◆ TEXT SECTION:
┄┄┄┄┄┄┄┄┄┄

Plague DNA has been found dating back 4,000 years, making it the oldest evidence of the disease in Britain.
The discovery by researchers could help to understand which genes are “important in the spread of infectious diseases”, one of them said.
Scientists from the Francis Crick Institute (FCI) have identified three cases of Yersinia pestis – the bacteria that causes plague – in human remains.
Two were discovered at a mass burial at Charterhouse Warren in Somerset, and the other one in a ring cairn monument in Levens, Cumbria.
Working with local groups and the University of Oxford, the team took small skeletal samples from 34 individuals across the two sites.
They then drilled into teeth and extracted dental pulp, which can trap DNA remnants of infectious diseases.
Author Pooja Swali, a PhD student at the FCI, said that being able to detect “ancient pathogens from degraded samples” from such a long time ago was “incredible”.
She added: “These genomes can inform us of the spread and evolutionary changes of pathogens in the past, and hopefully help us understand which genes may be important in the spread of infectious diseases.
“We see that this Yersinia pestis lineage, including genomes from this study, loses genes over time, a pattern that has emerged with later epidemics caused by the same pathogen.”
Previously, plague has been identified in several individuals from Eurasia between 5,000 and 2,500 years before present (BP).
It has not been seen before in Britain during that period, the researchers suggested.
This widespread geographical spread indicates it was easily transmitted.

┄┄┄┄┄┄┄┄┄┄

◆ DATA PROVIDED:
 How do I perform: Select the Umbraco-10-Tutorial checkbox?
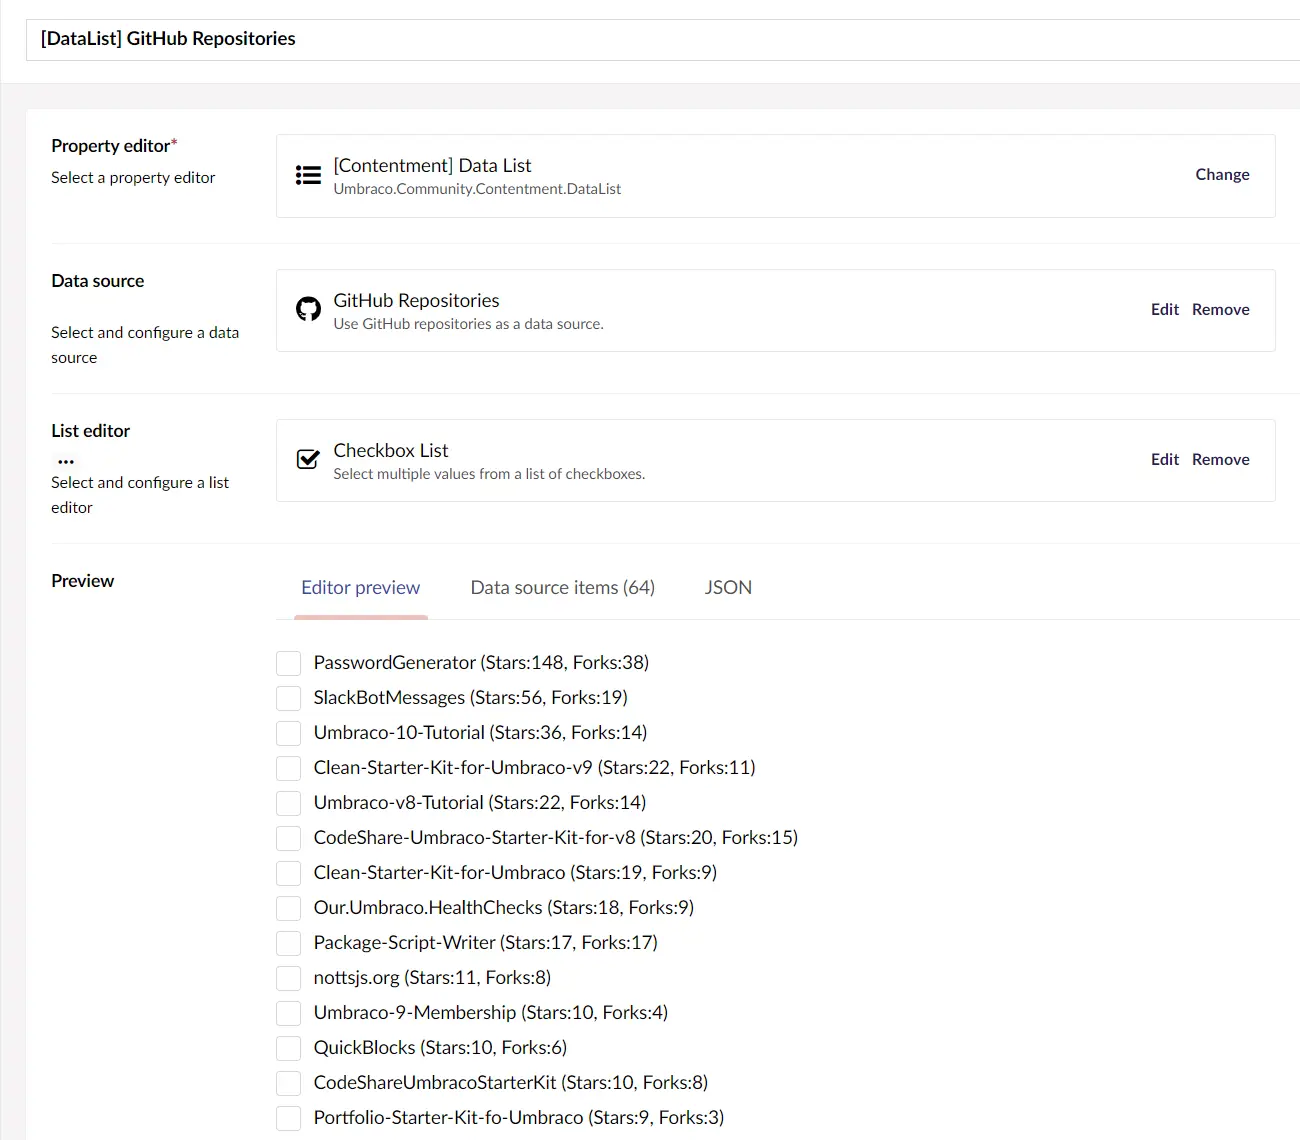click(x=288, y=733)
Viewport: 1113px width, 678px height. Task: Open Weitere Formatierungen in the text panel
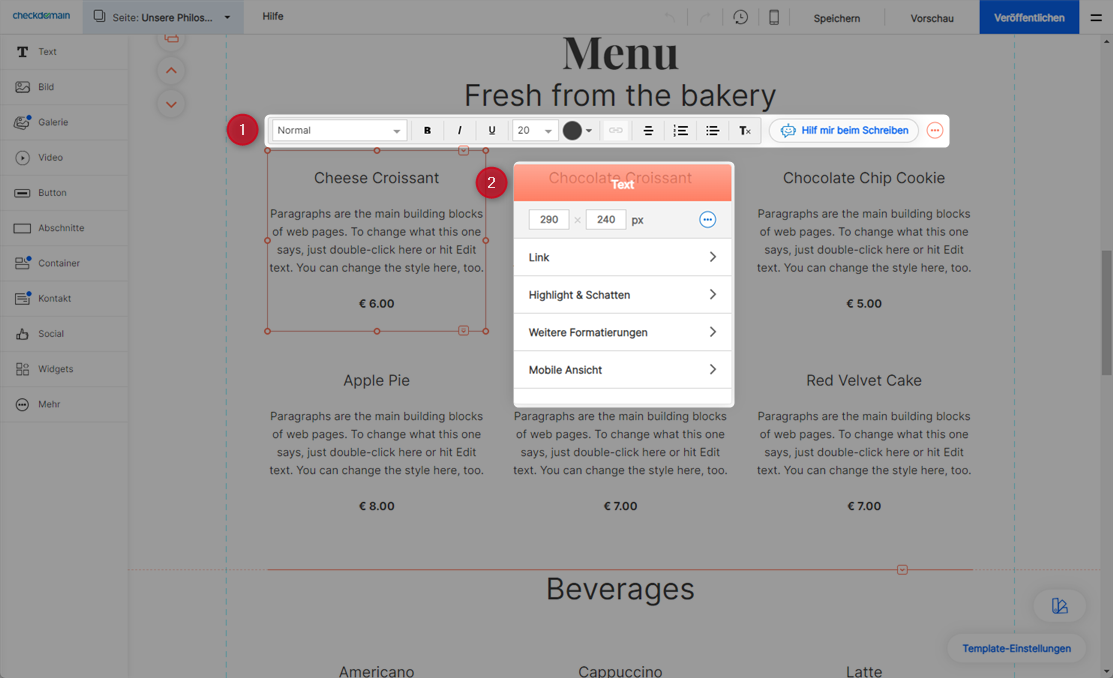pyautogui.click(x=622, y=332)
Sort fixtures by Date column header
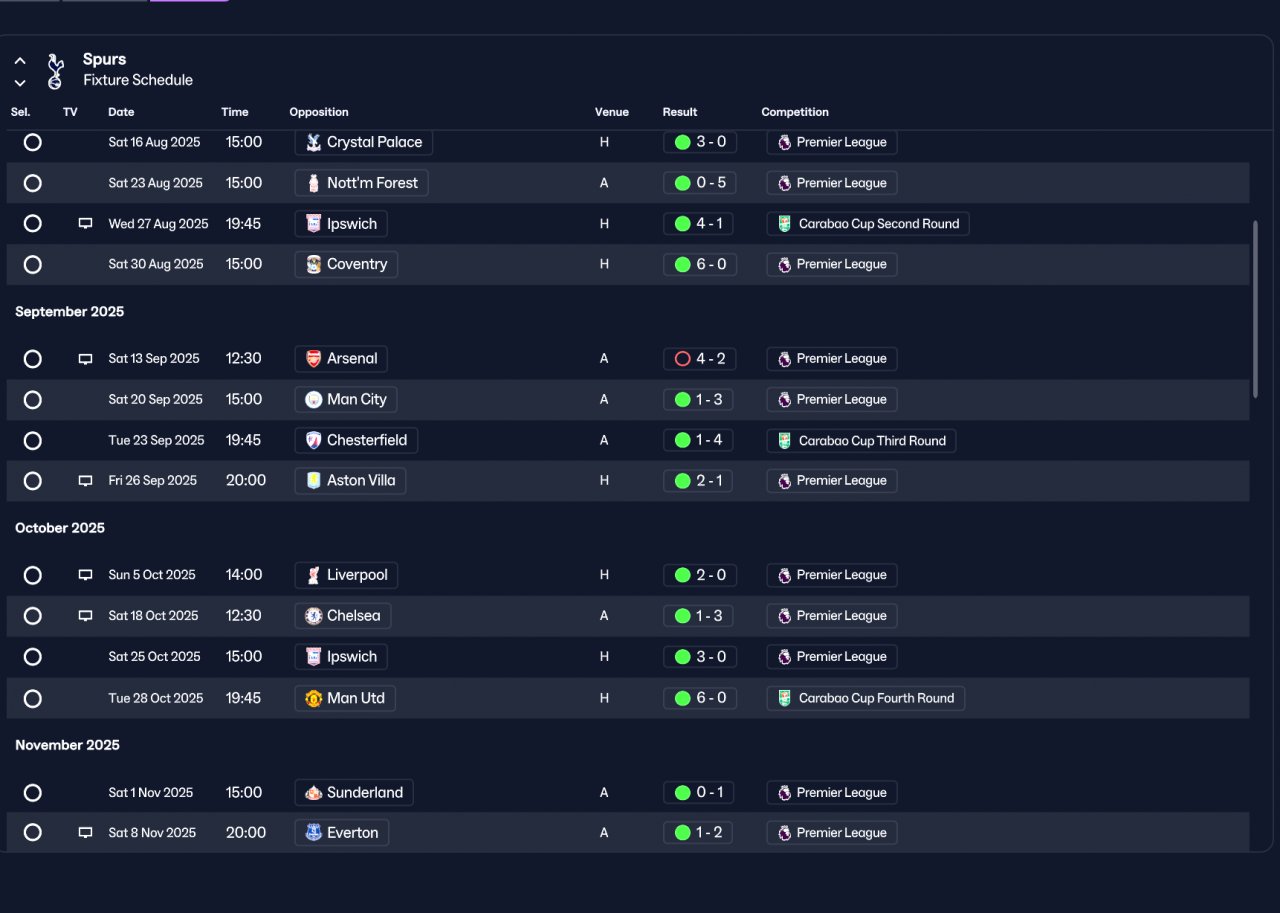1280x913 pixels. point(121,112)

┄┄┄┄┄┄┄┄┄┄

◆ PROBLEMS TO SOLVE:
A. From how many individuals did the team take skeletal samples, according to the article on ancient plague DNA?
B. Reproduce the article on ancient plague DNA word for word from "Scientists from the" to "the two sites.".
The material stands apart from the article on ancient plague DNA.

◆ WRITTEN ANSWERS:
A. 34 individuals, across the two sites.

B.
Scientists from the Francis Crick Institute (FCI) have identified three cases of Yersinia pestis – the bacteria that causes plague – in human remains.
Two were discovered at a mass burial at Charterhouse Warren in Somerset, and the other one in a ring cairn monument in Levens, Cumbria.
Working with local groups and the University of Oxford, the team took small skeletal samples from 34 individuals across the two sites.